▶ _Provided data_:

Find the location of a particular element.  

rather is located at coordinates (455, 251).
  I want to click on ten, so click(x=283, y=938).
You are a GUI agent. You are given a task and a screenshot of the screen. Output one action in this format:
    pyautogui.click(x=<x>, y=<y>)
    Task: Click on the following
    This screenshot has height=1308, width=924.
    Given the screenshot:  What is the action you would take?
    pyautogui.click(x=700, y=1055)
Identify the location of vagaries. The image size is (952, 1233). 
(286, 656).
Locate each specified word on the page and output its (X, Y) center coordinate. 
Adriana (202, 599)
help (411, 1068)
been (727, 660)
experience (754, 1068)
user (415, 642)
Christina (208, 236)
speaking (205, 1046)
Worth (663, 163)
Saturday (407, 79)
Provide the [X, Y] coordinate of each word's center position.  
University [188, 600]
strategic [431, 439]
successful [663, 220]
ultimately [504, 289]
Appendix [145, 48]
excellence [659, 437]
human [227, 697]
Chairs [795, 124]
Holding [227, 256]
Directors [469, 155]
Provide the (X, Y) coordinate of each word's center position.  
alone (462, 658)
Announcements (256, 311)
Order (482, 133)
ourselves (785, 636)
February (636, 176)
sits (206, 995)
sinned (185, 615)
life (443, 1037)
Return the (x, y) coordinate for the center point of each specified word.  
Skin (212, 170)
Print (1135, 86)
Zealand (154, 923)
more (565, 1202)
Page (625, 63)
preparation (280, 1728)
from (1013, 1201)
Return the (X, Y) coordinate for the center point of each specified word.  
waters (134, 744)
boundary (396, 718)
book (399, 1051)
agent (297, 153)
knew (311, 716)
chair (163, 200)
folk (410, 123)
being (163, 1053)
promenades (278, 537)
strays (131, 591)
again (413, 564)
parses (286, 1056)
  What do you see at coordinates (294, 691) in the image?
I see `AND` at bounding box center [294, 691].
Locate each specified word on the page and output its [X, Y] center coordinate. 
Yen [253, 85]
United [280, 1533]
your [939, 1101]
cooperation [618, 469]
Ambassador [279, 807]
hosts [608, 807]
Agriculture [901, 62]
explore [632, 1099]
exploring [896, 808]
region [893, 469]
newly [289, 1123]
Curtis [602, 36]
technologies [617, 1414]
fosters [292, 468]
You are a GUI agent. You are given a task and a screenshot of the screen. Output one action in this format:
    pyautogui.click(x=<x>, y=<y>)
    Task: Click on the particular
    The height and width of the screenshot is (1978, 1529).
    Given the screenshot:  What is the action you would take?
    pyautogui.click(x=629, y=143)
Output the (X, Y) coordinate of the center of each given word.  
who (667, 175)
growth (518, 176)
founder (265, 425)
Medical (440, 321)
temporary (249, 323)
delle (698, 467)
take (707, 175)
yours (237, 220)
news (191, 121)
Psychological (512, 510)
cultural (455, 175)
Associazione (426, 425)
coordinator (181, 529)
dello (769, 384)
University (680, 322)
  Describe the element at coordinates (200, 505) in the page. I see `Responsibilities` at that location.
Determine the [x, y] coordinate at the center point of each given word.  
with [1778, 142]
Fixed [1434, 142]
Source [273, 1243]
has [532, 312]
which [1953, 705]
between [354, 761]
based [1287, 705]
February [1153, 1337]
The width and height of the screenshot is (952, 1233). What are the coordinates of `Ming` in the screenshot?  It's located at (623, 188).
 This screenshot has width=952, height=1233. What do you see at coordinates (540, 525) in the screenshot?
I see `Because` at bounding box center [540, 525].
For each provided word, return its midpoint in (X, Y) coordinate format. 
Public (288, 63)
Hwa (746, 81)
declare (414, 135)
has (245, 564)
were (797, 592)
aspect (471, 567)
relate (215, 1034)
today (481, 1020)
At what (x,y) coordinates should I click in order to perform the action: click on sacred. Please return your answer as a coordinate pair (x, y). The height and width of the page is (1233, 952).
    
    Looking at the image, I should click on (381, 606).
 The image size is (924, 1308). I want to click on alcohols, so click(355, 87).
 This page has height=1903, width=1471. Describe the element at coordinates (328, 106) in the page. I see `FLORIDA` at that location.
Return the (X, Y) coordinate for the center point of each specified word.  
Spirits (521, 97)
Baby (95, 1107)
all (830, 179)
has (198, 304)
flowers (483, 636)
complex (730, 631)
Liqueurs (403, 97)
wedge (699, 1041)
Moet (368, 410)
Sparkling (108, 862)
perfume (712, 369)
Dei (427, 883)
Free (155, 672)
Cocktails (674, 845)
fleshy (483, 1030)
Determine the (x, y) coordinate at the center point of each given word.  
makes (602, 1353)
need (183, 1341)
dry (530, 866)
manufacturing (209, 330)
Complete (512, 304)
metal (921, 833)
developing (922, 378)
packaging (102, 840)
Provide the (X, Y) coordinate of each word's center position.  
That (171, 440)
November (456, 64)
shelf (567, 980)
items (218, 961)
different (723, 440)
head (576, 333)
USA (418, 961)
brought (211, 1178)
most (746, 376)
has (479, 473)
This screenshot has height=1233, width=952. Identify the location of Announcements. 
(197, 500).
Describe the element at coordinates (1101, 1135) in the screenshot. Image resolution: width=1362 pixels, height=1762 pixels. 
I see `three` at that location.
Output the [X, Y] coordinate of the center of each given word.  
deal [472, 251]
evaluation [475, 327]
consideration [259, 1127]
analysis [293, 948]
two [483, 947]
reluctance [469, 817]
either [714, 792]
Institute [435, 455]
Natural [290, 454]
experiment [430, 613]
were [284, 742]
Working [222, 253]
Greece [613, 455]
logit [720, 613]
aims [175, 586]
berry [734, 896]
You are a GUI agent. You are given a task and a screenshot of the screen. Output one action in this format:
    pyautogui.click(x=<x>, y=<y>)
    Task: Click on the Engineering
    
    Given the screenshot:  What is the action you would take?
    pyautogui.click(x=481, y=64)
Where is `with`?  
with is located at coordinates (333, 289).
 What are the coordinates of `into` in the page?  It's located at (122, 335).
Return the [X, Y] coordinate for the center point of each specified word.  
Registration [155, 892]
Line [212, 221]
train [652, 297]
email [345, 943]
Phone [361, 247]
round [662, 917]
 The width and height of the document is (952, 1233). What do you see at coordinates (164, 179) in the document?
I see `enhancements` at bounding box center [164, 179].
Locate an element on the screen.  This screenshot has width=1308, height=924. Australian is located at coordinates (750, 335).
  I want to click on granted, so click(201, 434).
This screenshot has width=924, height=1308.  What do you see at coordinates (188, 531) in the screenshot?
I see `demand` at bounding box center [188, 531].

▶ _Task instructions_:
Copy out the material above line for line, changing nothing.

▶ _Result_:
Find the location of a particular element.  

rather is located at coordinates (455, 251).
  I want to click on ten, so click(x=283, y=938).
You are a GUI agent. You are given a task and a screenshot of the screen. Output one action in this format:
    pyautogui.click(x=<x>, y=<y>)
    Task: Click on the following
    This screenshot has height=1308, width=924.
    Given the screenshot:  What is the action you would take?
    pyautogui.click(x=700, y=1055)
Identify the location of vagaries. The image size is (952, 1233). 
(286, 656).
Locate each specified word on the page and output its (X, Y) center coordinate. 
Adriana (202, 599)
help (411, 1068)
been (727, 660)
experience (754, 1068)
user (415, 642)
Christina (208, 236)
speaking (205, 1046)
Worth (663, 163)
Saturday (407, 79)
Provide the [X, Y] coordinate of each word's center position.  
University [188, 600]
strategic [431, 439]
successful [663, 220]
ultimately [504, 289]
Appendix [145, 48]
excellence [659, 437]
human [227, 697]
Chairs [795, 124]
Holding [227, 256]
Directors [469, 155]
Provide the (X, Y) coordinate of each word's center position.  
alone (462, 658)
Announcements (256, 311)
Order (482, 133)
ourselves (785, 636)
February (636, 176)
sits (206, 995)
sinned (185, 615)
life (443, 1037)
Return the (x, y) coordinate for the center point of each specified word.  
Skin (212, 170)
Print (1135, 86)
Zealand (154, 923)
more (565, 1202)
Page (625, 63)
preparation (280, 1728)
from (1013, 1201)
Return the (X, Y) coordinate for the center point of each specified word.  
waters (134, 744)
boundary (396, 718)
book (399, 1051)
agent (297, 153)
knew (311, 716)
chair (163, 200)
folk (410, 123)
being (163, 1053)
promenades (278, 537)
strays (131, 591)
again (413, 564)
parses (286, 1056)
  What do you see at coordinates (294, 691) in the image?
I see `AND` at bounding box center [294, 691].
Locate each specified word on the page and output its [X, Y] center coordinate. 
Yen [253, 85]
United [280, 1533]
your [939, 1101]
cooperation [618, 469]
Ambassador [279, 807]
hosts [608, 807]
Agriculture [901, 62]
explore [632, 1099]
exploring [896, 808]
region [893, 469]
newly [289, 1123]
Curtis [602, 36]
technologies [617, 1414]
fosters [292, 468]
You are a GUI agent. You are given a task and a screenshot of the screen. Output one action in this format:
    pyautogui.click(x=<x>, y=<y>)
    Task: Click on the particular
    The height and width of the screenshot is (1978, 1529).
    Given the screenshot:  What is the action you would take?
    pyautogui.click(x=629, y=143)
Output the (X, Y) coordinate of the center of each given word.  
who (667, 175)
growth (518, 176)
founder (265, 425)
Medical (440, 321)
temporary (249, 323)
delle (698, 467)
take (707, 175)
yours (237, 220)
news (191, 121)
Psychological (512, 510)
cultural (455, 175)
Associazione (426, 425)
coordinator (181, 529)
dello (769, 384)
University (680, 322)
  Describe the element at coordinates (200, 505) in the page. I see `Responsibilities` at that location.
Determine the [x, y] coordinate at the center point of each given word.  
with [1778, 142]
Fixed [1434, 142]
Source [273, 1243]
has [532, 312]
which [1953, 705]
between [354, 761]
based [1287, 705]
February [1153, 1337]
The width and height of the screenshot is (952, 1233). What are the coordinates of `Ming` in the screenshot?  It's located at (623, 188).
 This screenshot has width=952, height=1233. What do you see at coordinates (540, 525) in the screenshot?
I see `Because` at bounding box center [540, 525].
For each provided word, return its midpoint in (X, Y) coordinate format. 
Public (288, 63)
Hwa (746, 81)
declare (414, 135)
has (245, 564)
were (797, 592)
aspect (471, 567)
relate (215, 1034)
today (481, 1020)
At what (x,y) coordinates should I click in order to perform the action: click on sacred. Please return your answer as a coordinate pair (x, y). The height and width of the page is (1233, 952).
    
    Looking at the image, I should click on (381, 606).
 The image size is (924, 1308). I want to click on alcohols, so click(355, 87).
 This page has height=1903, width=1471. Describe the element at coordinates (328, 106) in the page. I see `FLORIDA` at that location.
Return the (X, Y) coordinate for the center point of each specified word.  
Spirits (521, 97)
Baby (95, 1107)
all (830, 179)
has (198, 304)
flowers (483, 636)
complex (730, 631)
Liqueurs (403, 97)
wedge (699, 1041)
Moet (368, 410)
Sparkling (108, 862)
perfume (712, 369)
Dei (427, 883)
Free (155, 672)
Cocktails (674, 845)
fleshy (483, 1030)
Determine the (x, y) coordinate at the center point of each given word.  
makes (602, 1353)
need (183, 1341)
dry (530, 866)
manufacturing (209, 330)
Complete (512, 304)
metal (921, 833)
developing (922, 378)
packaging (102, 840)
Provide the (X, Y) coordinate of each word's center position.  
That (171, 440)
November (456, 64)
shelf (567, 980)
items (218, 961)
different (723, 440)
head (576, 333)
USA (418, 961)
brought (211, 1178)
most (746, 376)
has (479, 473)
This screenshot has height=1233, width=952. Identify the location of Announcements. 
(197, 500).
Describe the element at coordinates (1101, 1135) in the screenshot. Image resolution: width=1362 pixels, height=1762 pixels. 
I see `three` at that location.
Output the [X, Y] coordinate of the center of each given word.  
deal [472, 251]
evaluation [475, 327]
consideration [259, 1127]
analysis [293, 948]
two [483, 947]
reluctance [469, 817]
either [714, 792]
Institute [435, 455]
Natural [290, 454]
experiment [430, 613]
were [284, 742]
Working [222, 253]
Greece [613, 455]
logit [720, 613]
aims [175, 586]
berry [734, 896]
You are a GUI agent. You are given a task and a screenshot of the screen. Output one action in this format:
    pyautogui.click(x=<x>, y=<y>)
    Task: Click on the Engineering
    
    Given the screenshot:  What is the action you would take?
    pyautogui.click(x=481, y=64)
Where is `with`?  
with is located at coordinates (333, 289).
 What are the coordinates of `into` in the page?  It's located at (122, 335).
Return the [X, Y] coordinate for the center point of each specified word.  
Registration [155, 892]
Line [212, 221]
train [652, 297]
email [345, 943]
Phone [361, 247]
round [662, 917]
 The width and height of the document is (952, 1233). What do you see at coordinates (164, 179) in the document?
I see `enhancements` at bounding box center [164, 179].
Locate an element on the screen.  This screenshot has width=1308, height=924. Australian is located at coordinates (750, 335).
  I want to click on granted, so click(201, 434).
This screenshot has width=924, height=1308.  What do you see at coordinates (188, 531) in the screenshot?
I see `demand` at bounding box center [188, 531].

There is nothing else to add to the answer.